(About this task):
Would you copy exactly the lines in the data below from the one that has "Click the Condition expression field" through the one that has "You are a computer-use", dropping any pictures?

━━ Task input ━━

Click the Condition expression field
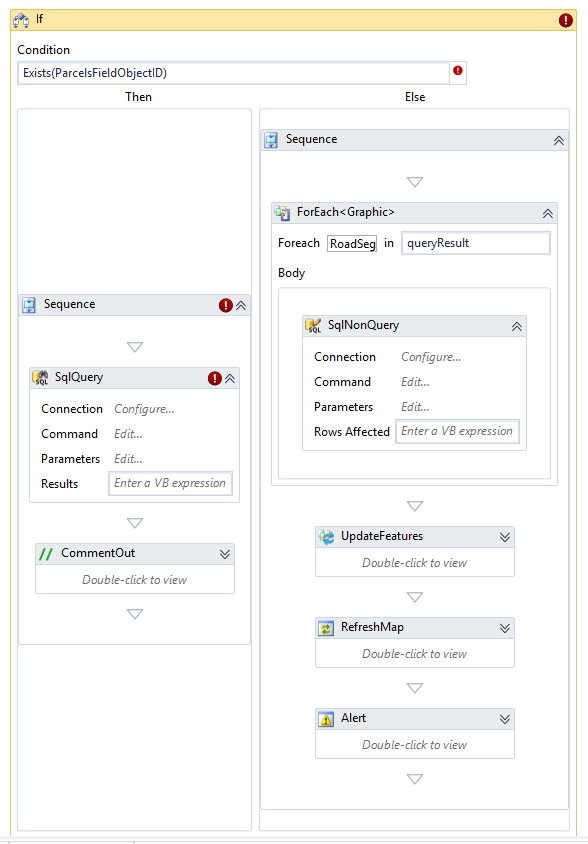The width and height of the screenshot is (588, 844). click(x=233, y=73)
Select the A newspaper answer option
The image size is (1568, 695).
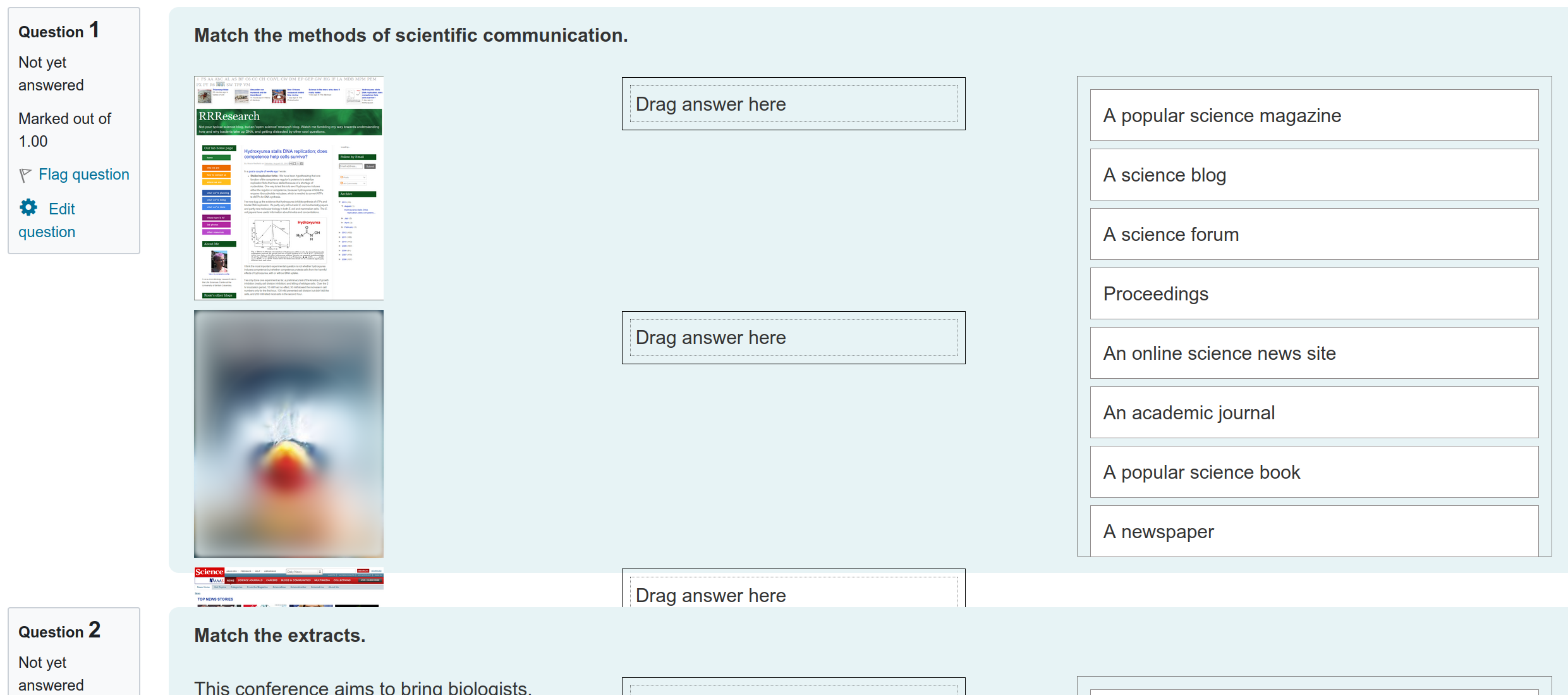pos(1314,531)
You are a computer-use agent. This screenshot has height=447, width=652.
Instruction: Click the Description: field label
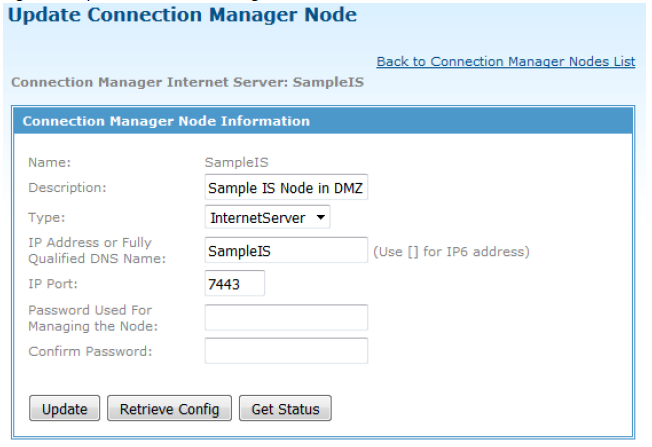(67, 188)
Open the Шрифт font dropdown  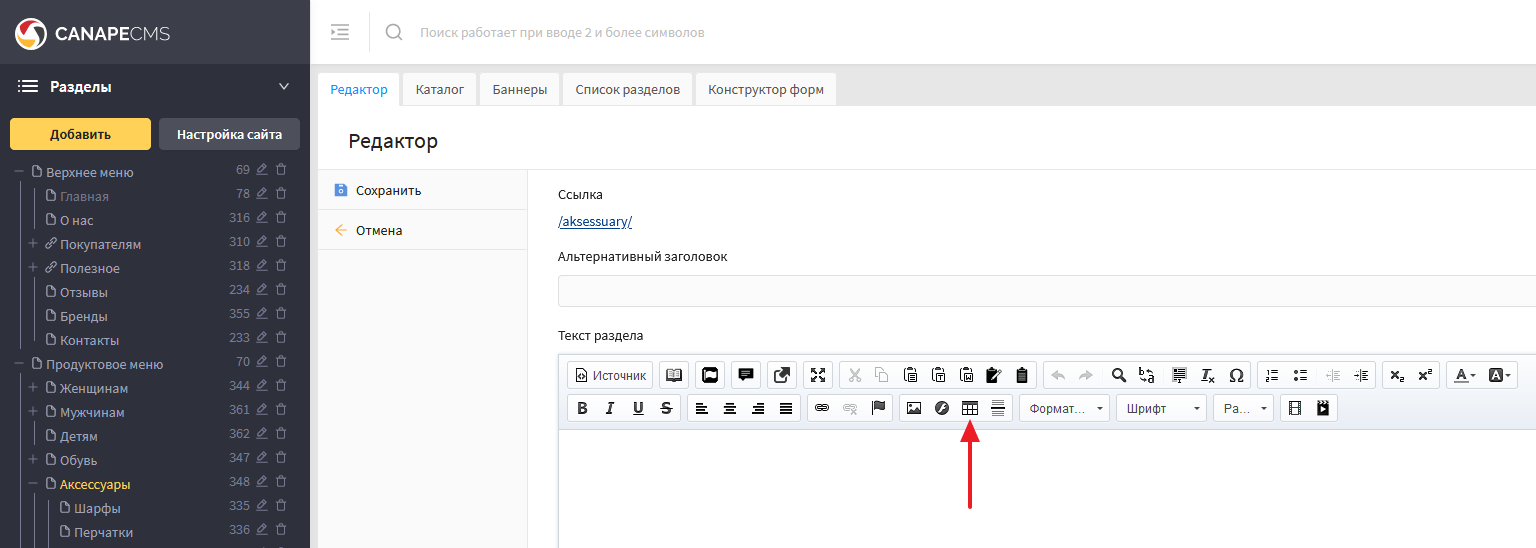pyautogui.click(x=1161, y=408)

━━━
━━ Task input ━━

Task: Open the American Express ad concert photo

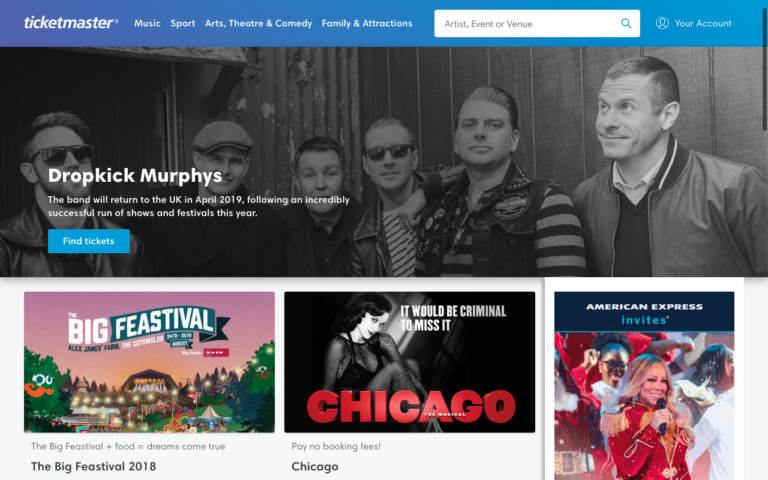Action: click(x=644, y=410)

━━━

(Finished exercise):
Click the Condition expression field
The width and height of the screenshot is (588, 844). click(x=233, y=73)
Select the A newspaper answer option
The image size is (1568, 695).
pos(1314,531)
You are a computer-use agent. This screenshot has height=447, width=652.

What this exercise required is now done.